2,17 Each retinal piece was flattened ganglion cell side up onto a 0.4-μm pore size Millicell cell culture insert (30 mm diameter, Millipore, Temecula, CA). Excess medium was removed using filter paper in order to enable the retina to adhere to the membrane. A Helios gene gun system (Bio-Rad, Hercules, CA) was used to propel gold microcarriers into the tissue. The gold microcarriers (1.6 μm diameter) were coated with a cytomegalovirus (CMV) postsynaptic density 95-green fluorescent protein (PSD95-GFP) fusion plasmid in a ratio of 1.5 μg plasmid/1 mg gold (gift from Masaki Fukata, National Institute for Physiological Science, Osaka, Japan). Plasmids conjugated to yellow fluorescent protein (PSD95-YFP, gift from Rachel Wong, University of Washington, Seattle, WA) were used in one case (#15233). Bullets used within 2 months of preparation yielded optimal expression of the protein. The bullets were delivered at 100 psi. Retinas were shot through the filter of Transwell membrane cell culture inserts (3 μm pore size membrane, 12 mm insert, Corning, Sigma-Aldrich) at a distance of ∼ 50 mm. Initially, a modified gene gun barrel was used for retina #15155 at 40 mm distance from the tissue.
25 However, we found the original gun barrel to be less damaging to the retina and to provide a better distribution of the bullets. The Millicell inserts were fitted onto custom printed filter stands and placed in a tissue culture dish (100 × 20 mm, Falcon, Corning, NY). The retinal pigment epithelium (if retained) was positioned at the base of the tissue culture dish.
22 Dishes were filled with supplemented Ames' medium so that the photoreceptor side was in contact with the medium and the ganglion cell side was exposed to the atmosphere.

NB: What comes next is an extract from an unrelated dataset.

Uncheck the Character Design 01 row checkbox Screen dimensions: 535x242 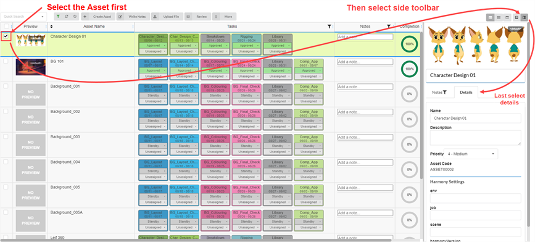[6, 36]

2 The entire chamber was placed in an incubator (37°C/ 5% CO
2; MCO-18M, SANYO, Osaka, Japan) and the retina cultured for 67 to 89 hours (
Table 1). The medium was replaced daily.
After culture, the retinal pieces were removed from the incubator and the medium was replaced with 4% PFA in 0.1 M PB. Pieces were fixed for 1 hour. After rinses in 0.1 M PB, the pieces were processed for immunohistochemistry attached to the Millicell filter membrane, unless otherwise indicated.